Allerdings könnte es bis dahin noch etwas dauern. Zwar hätte "die iranische Führung Interesse daran, den Krieg alsbald zu beenden", betonte Nahost-Experte Daniel Gerlach. Gleichzeitig wäre die Strategie des Irans aufgegangen, die Kosten für die anderen Länder so zu erhöhen, dass diese auf ein Ende der Kampfhandlungen pochen würden. "Und dieser Druck wird in den USA stärker sein als in Israel", war er sich sicher. Hier witterte Neumann eine Gefahr: Wenn Trump aufgrund des steigenden Drucks den Krieg beenden möchte, könnte der Iran auf Zeit spielen und das Ende der Sanktionen oder Sicherheitsgarantien fordern. "Darüber sprechen die schon", wusste er.

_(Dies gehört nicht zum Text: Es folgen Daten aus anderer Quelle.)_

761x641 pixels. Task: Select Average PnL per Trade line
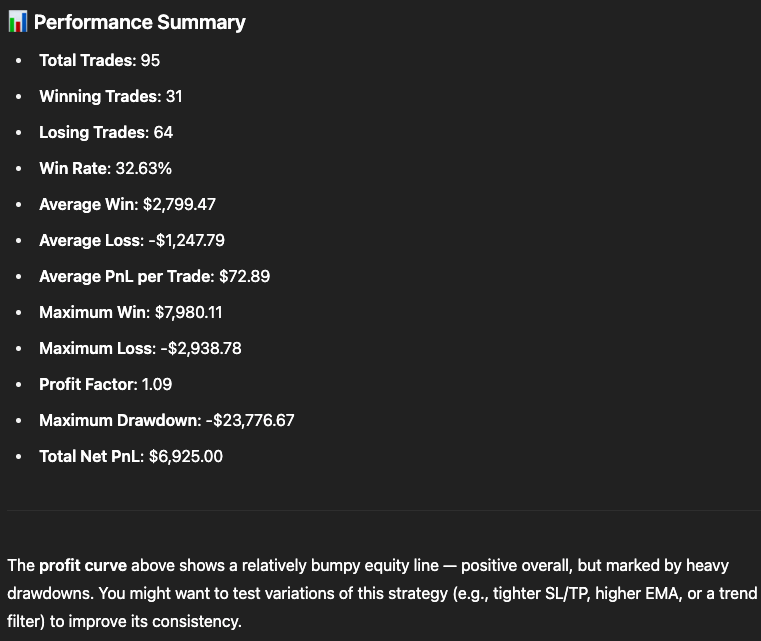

"Einfach zu sagen 'Beenden wir den Krieg', bedeutet nicht, dass das Problem gelöst wird", verwies Ischinger auf eine weitere Bedrohung: Die vermuteten 450 Kilogramm angereichertes Uran. Vor dem Angriff Israels und der USA hätten sich die Iraner seinen Informationen nach bereit erklärt, dieses außer Landes zu schaffen. "Wenn das stimmt, dann ist durch den Krieg die Sache um ein Vielfaches erschwert worden", konstatierte er, "damit ist der Erfolg dieses Kriegs im Kern nicht erreichbar."